Lucas dislodged himself from the crevice, walked upward along the side of the ditch. The molten red sun faded as he watched it set behind a file of buttes off to his left. Its mean glare gradually was replaced by the seductive ward of the pink moon, filling him with a kind of fraudulent warmth. Rats trickled out of cracks in the cobblestone and stampeded downward, opposite his direction. Some of them started up his pant leg and he swatted at them frantically while climbing up a ledge to get out of their path. Then he heard that sound again, like the ratcheting squeal of a broken transmission, and up ahead of him appeared the giant black winged creature he’d seen on his way in, with wings spread and fury in its eyes. He turned and ran. He ran alongside the rats. He peered over his shoulder. It was right behind him, gliding right at him. He crouched, curled up into a ball. It flew right by him and dove into the rush of rats. Lucas watched in awe as it scooped up rats by the dozens into its gaping pelican-like beak. He could hear their bones snap and crunch as it chewed them. When its wings were folded it had the shape of a giraffe with talons and a six-foot beak.

“What are you doing here, boy?” it said in a low growl. It stood motionless, watching him with its black orbs, waiting for an answer.
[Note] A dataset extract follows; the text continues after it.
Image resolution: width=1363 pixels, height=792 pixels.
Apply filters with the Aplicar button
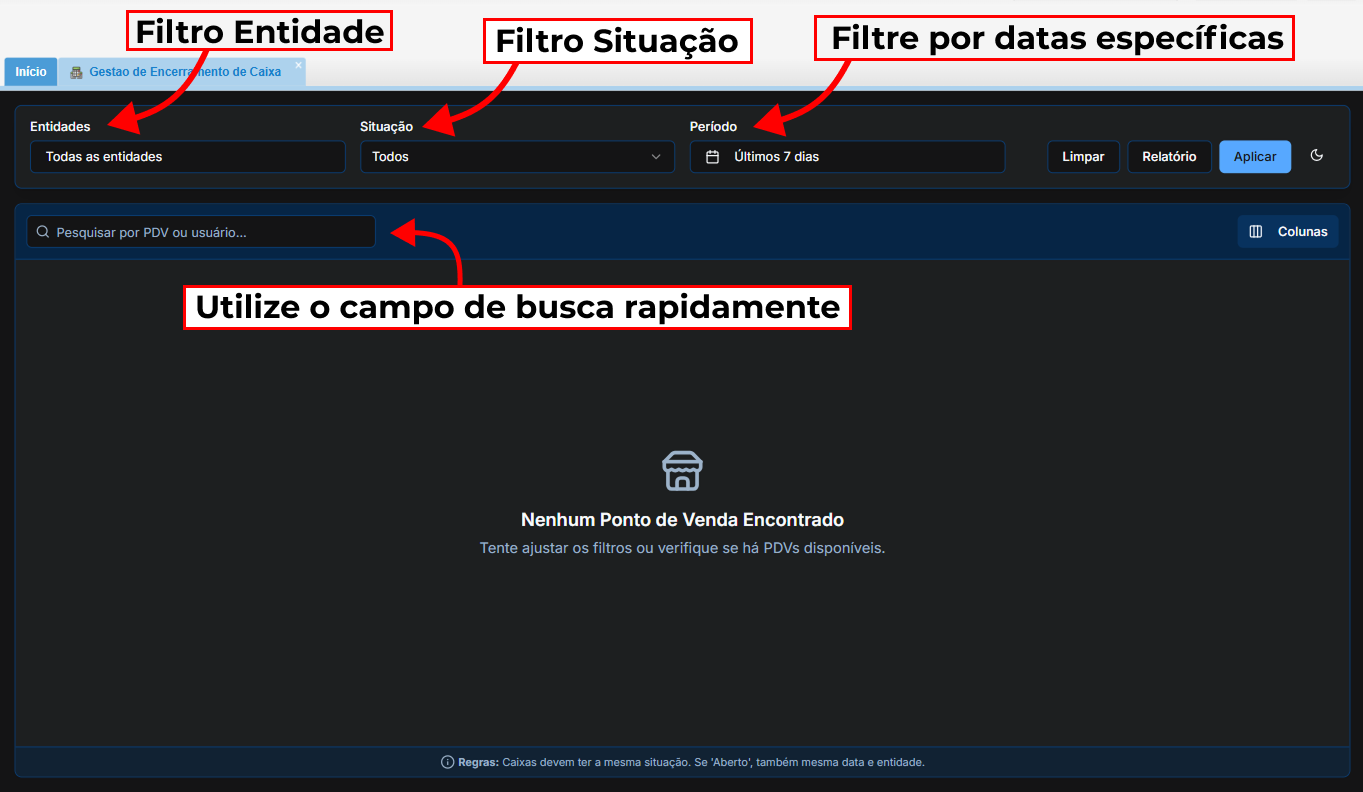[x=1254, y=157]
Lucas stood paralyzed, unable even to look up at the creature, or believe it was him that the monster was addressing. He was forgetting something. Then he remembered. Breathe! He inhaled the vile atmosphere. The colors brightened, and some courage followed. “I was sent here,” he said, trembling as the creature stalked up to him.

“By whom?”

Lucas tried to remember who’d sent him there, and why, but to no avail. “I don’t know,” he said. “I can’t remember.”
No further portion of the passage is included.